[DATA TO PROCESS Boundary: Start]
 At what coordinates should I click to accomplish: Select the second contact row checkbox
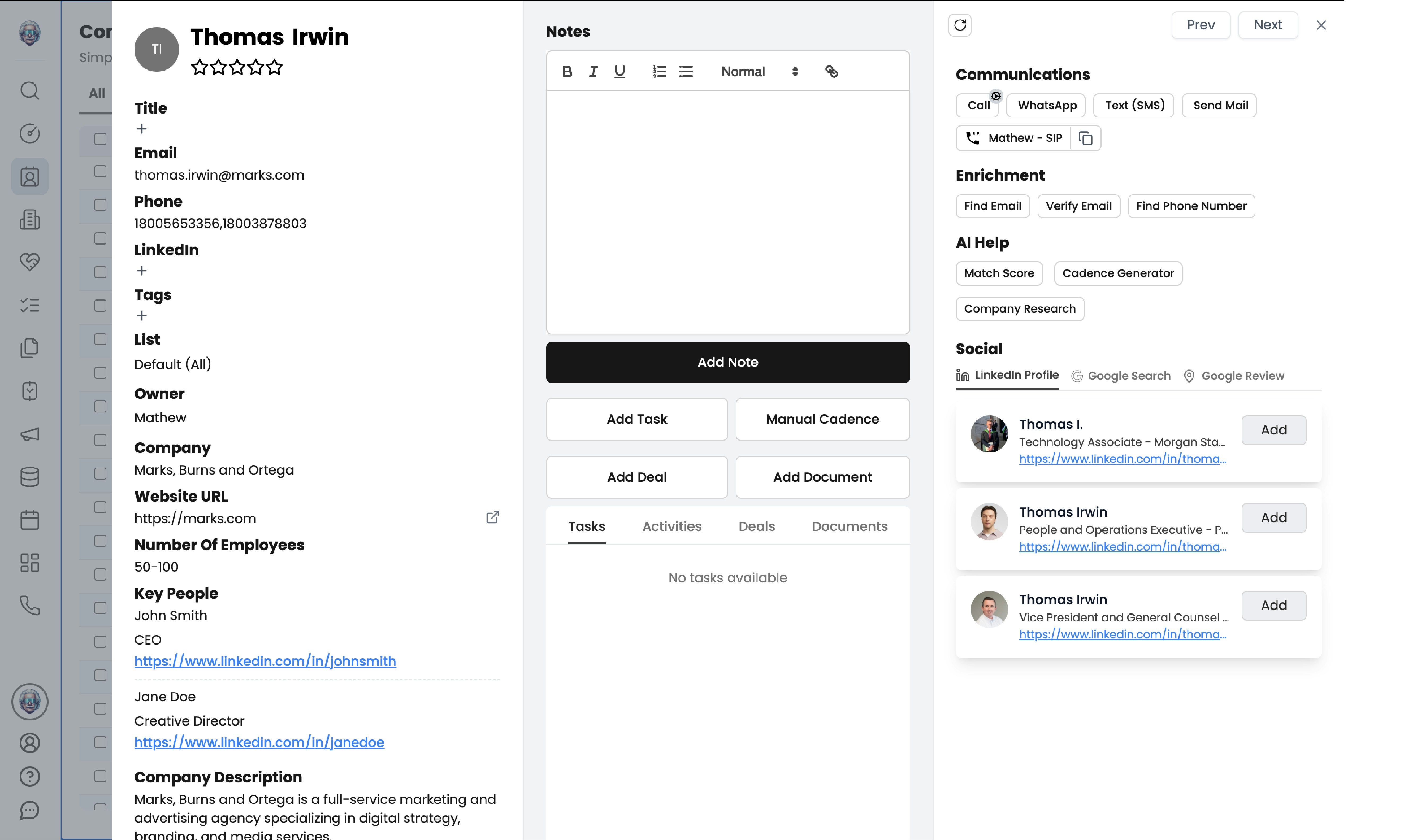pyautogui.click(x=100, y=172)
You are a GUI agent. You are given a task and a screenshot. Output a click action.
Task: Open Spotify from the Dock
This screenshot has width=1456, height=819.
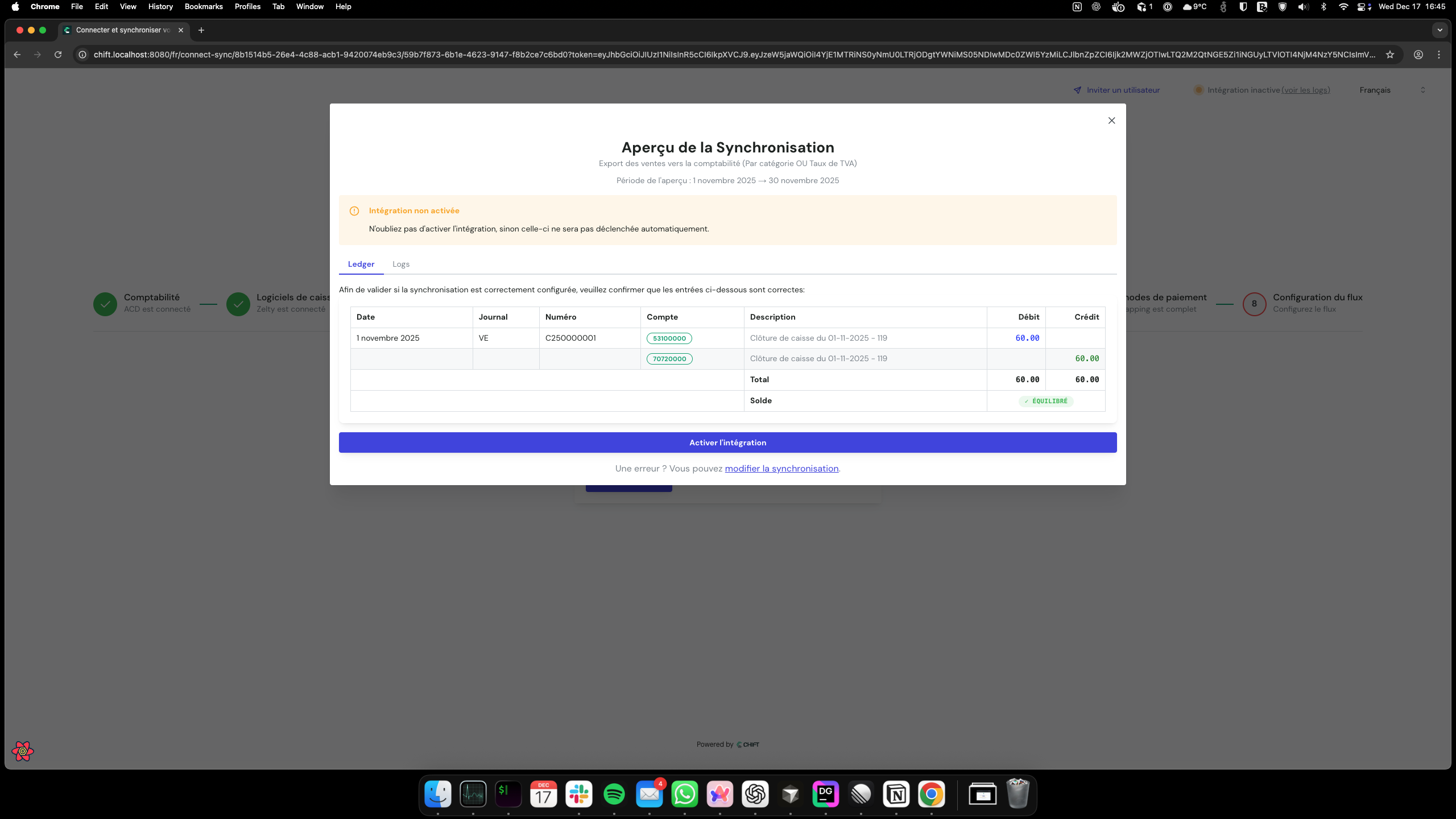tap(614, 794)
[DATA TO PROCESS Boundary: End]
▶ _EXERCISE OBJECTIVE_: Leaving the pictures out, write out every entry exactly.

▶ _REPLY TO THE EXERCISE_:
 At what coordinates should I click to accomplish: Select the second contact row checkbox
pyautogui.click(x=100, y=172)
You are a GUI agent. You are given a task and a screenshot. Output a click action.
Task: Open Spotify from the Dock
This screenshot has width=1456, height=819.
tap(614, 794)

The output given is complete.